Cette vision existentialiste athée de la vie conduit à considérer que l'homme a une tâche à accomplir : il ne doit plus être dans le monde passivement, cherchant dans ses passions ou ses croyances des motifs d'action, mais il doit affronter son absolue liberté et assumer sa responsabilité illimitée en cherchant à "inventer l'homme". En disant que Dieu n'existe pas, l'homme n'est pas libéré de la morale puisque sa responsabilité n'est pas effacée (bien au contraire puisqu'elle est désormais illimitée) mais des fausses excuses qu'il se cherche pour ne pas avoir à la repenser, à redéfinir une morale qui soit évolutive, soucieuse de la situation, propre à la dimension non figée et libre de la condition humaine.

Texte

"Dostoïevski avait écrit : "Si Dieu n'existait pas, tout serait permis". C'est là le point de départ de l'existentialisme. En effet, tout est permis si Dieu n'existe pas, et par conséquent l'homme est délaissé, parce qu'il ne trouve ni en lui, ni hors de lui une possibilité de s'accrocher. Il ne trouve d'abord pas d'excuses. 

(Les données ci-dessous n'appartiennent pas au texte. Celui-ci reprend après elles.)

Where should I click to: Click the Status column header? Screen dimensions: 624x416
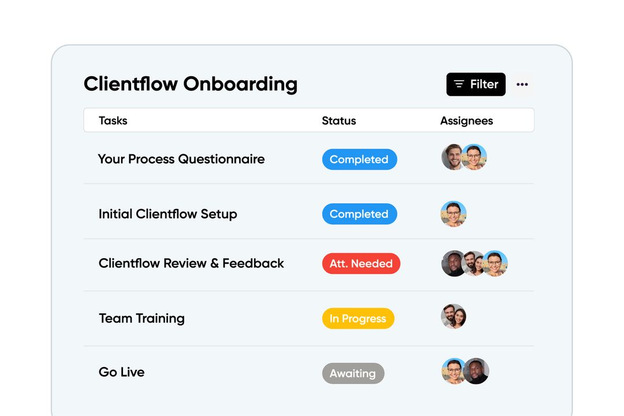(x=339, y=121)
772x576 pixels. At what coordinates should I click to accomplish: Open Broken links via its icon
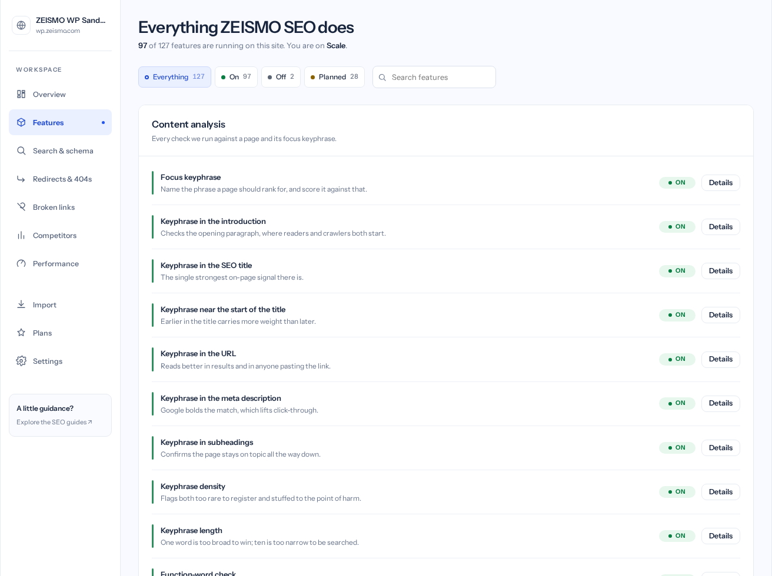coord(21,207)
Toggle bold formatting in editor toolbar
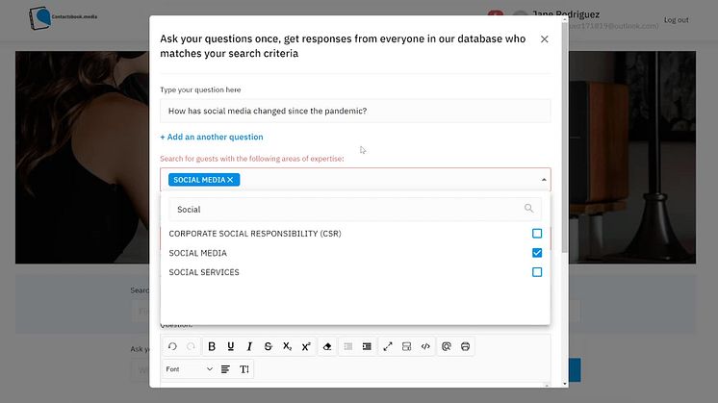 tap(212, 346)
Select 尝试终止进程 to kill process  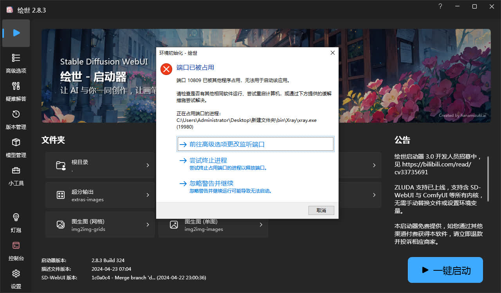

Si, en effet, l'existence précède l'essence, on ne pourra jamais expliquer par référence à une nature humaine donnée et figée ; autrement dit, il n'y a pas de déterminisme, l'homme est libre, l'homme est liberté. Si, d'autre part, Dieu n'existe pas, nous ne trouvons pas en face de nous des valeurs ou des ordres qui légitimeront notre conduite. Ainsi, nous n'avons ni derrière nous, ni devant nous, dans le domaine lumineux des valeurs, des justifications ou des excuses. Nous sommes seuls, sans excuses

C'est ce que j'exprimerai en disant que l'homme est condamné à être libre. Condamné, parce qu'il ne s'est pas créé lui-même, et par ailleurs cependant libre, parce qu'une fois jeté dans le monde il est responsable de tout ce qu'il fait. L'existentialiste ne croit pas à la puissance de la passion. Il ne pensera jamais qu'une belle passion est un torrent dévastateur qui conduit fatalement l'homme à certains actes, et qui, par conséquent, est une excuse. Il pense que l'homme est responsable de sa passion. L'existentialiste ne pensera pas non plus que l'homme peut trouver un secours dans un signe donné, sur terre, qui l'orientera ; car il pense que l'homme déchiffre lui- même le signe comme il lui plaît. Il pense donc que l'homme, sans aucun appui et sans aucun secours, est condamné à chaque instant à inventer l'homme."

- Jean-Paul Sartre, L'existentialisme est un humanisme.